**PROBLEM STATEMENT:** Only the images are to be dropped; the records themselves must be repeated exactly.

**Collected data:**
------------------------------------------------
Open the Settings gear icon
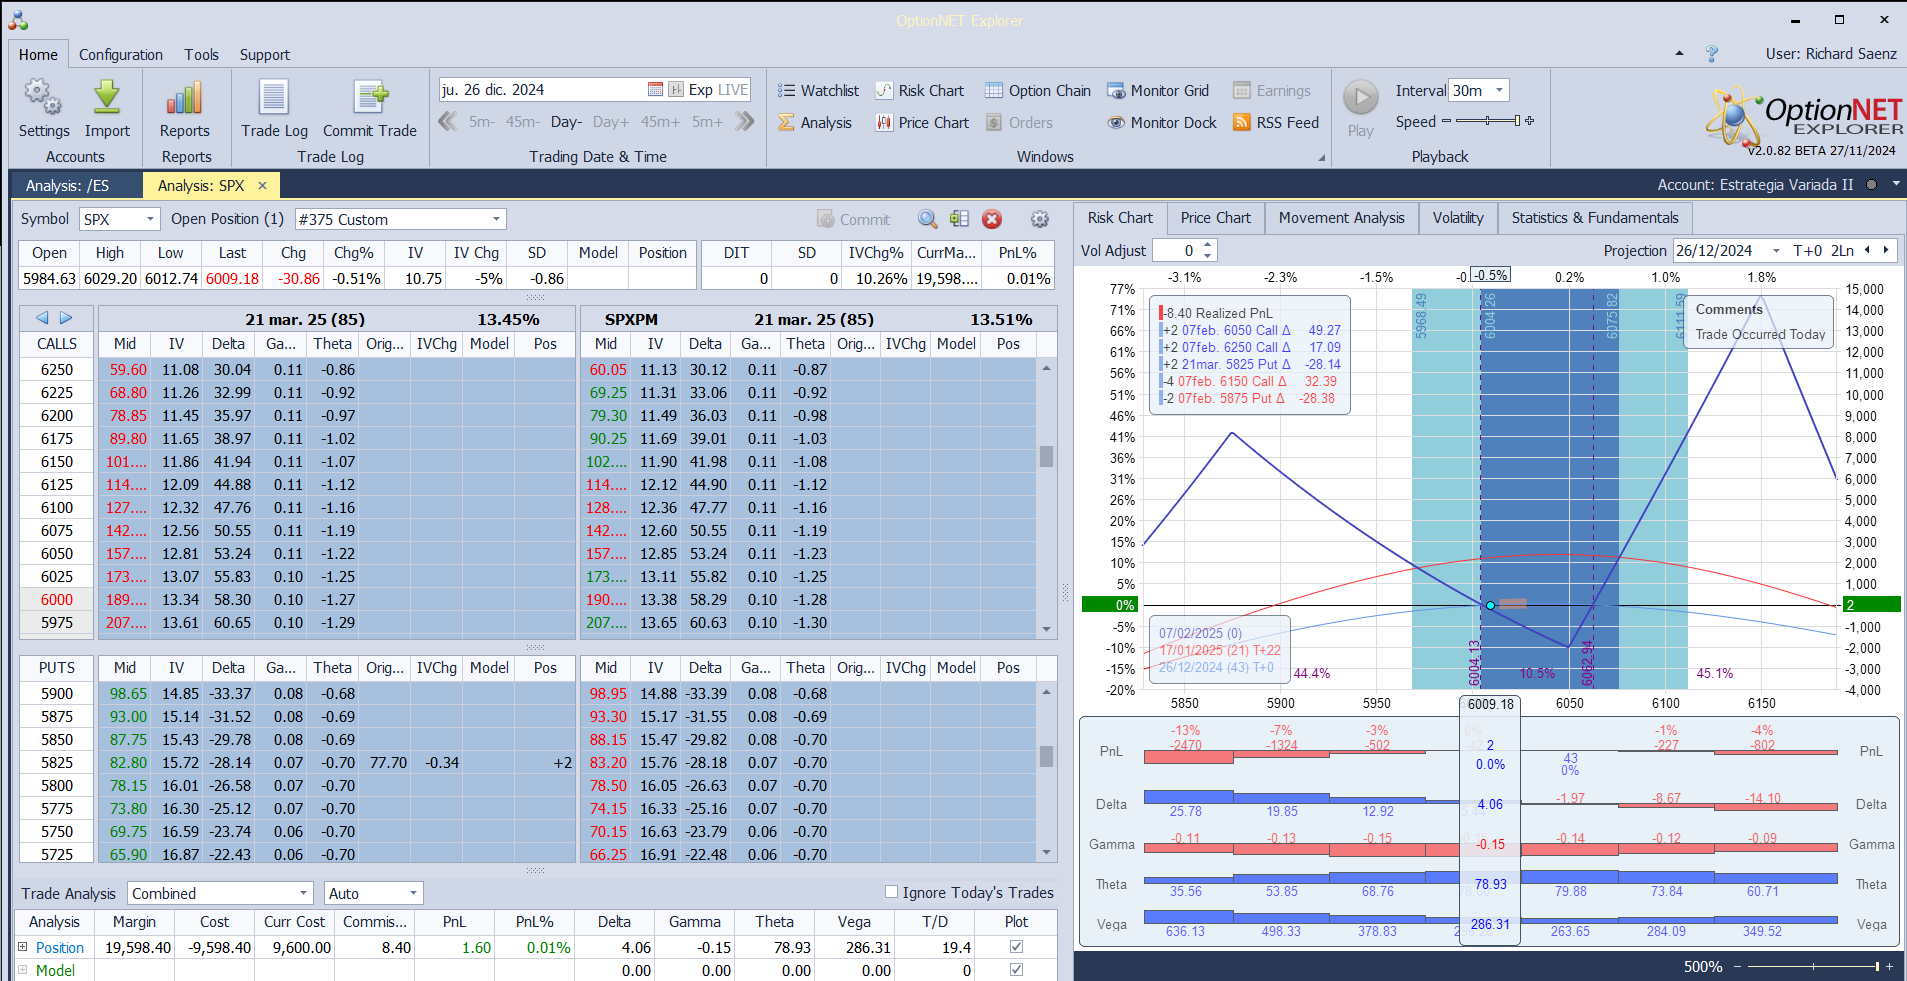Screen dimensions: 1907x981 [x=43, y=98]
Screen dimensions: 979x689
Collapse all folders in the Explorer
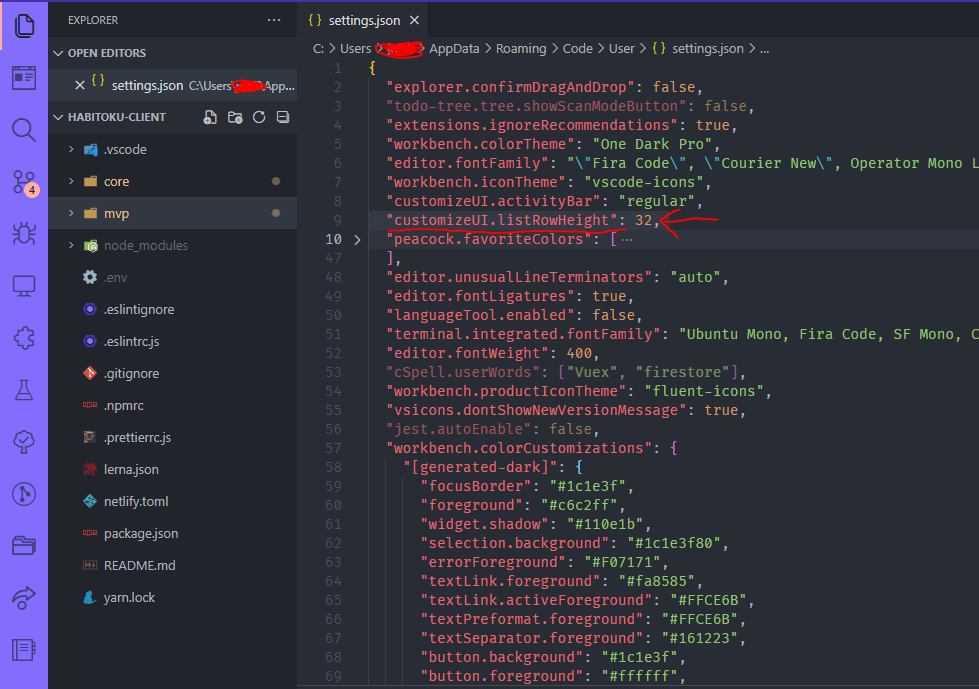click(282, 117)
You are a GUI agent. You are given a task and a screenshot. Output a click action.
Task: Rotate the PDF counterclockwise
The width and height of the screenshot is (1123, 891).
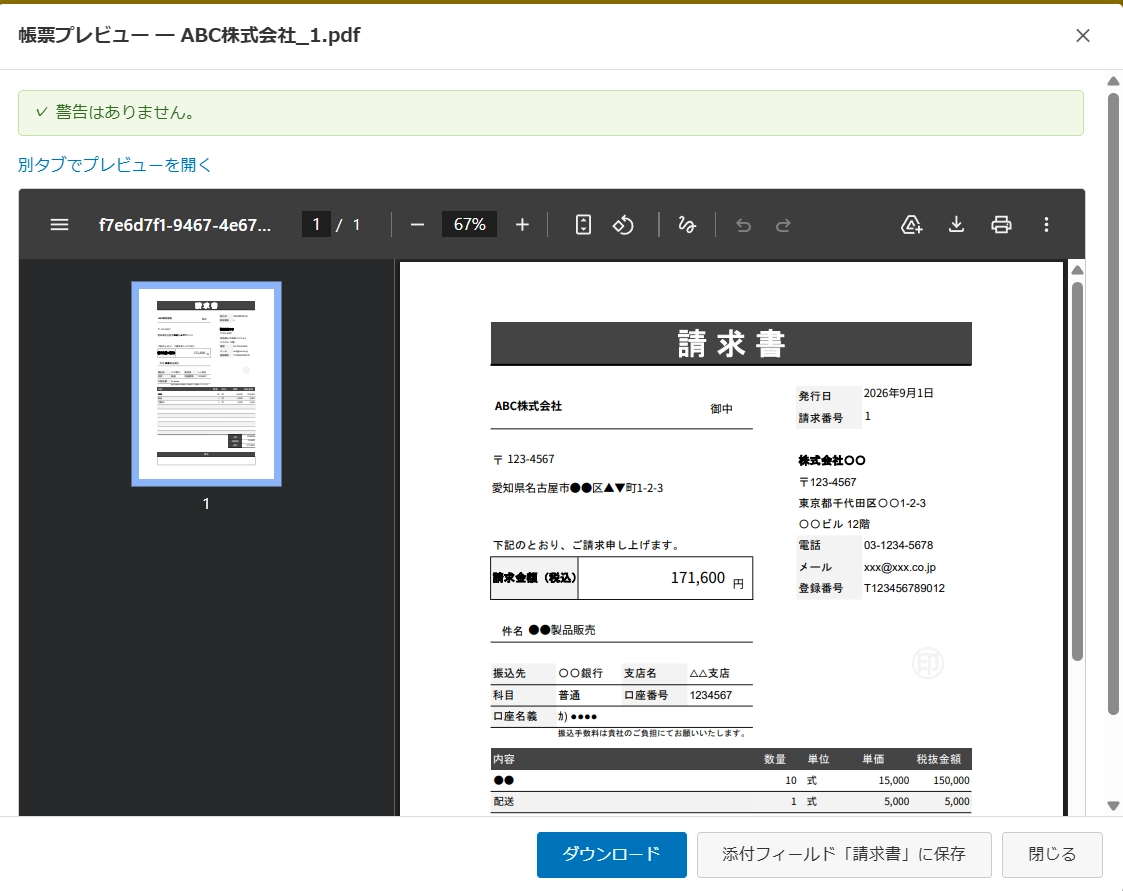coord(623,225)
------------------------------------------------
**ANSWER SPACE:**
Open the Settings gear icon
Screen dimensions: 1907x981 [x=43, y=98]
Screen dimensions: 979x689
Collapse all folders in the Explorer
click(282, 117)
You are a GUI agent. You are given a task and a screenshot. Output a click action.
Task: Rotate the PDF counterclockwise
The width and height of the screenshot is (1123, 891).
coord(623,225)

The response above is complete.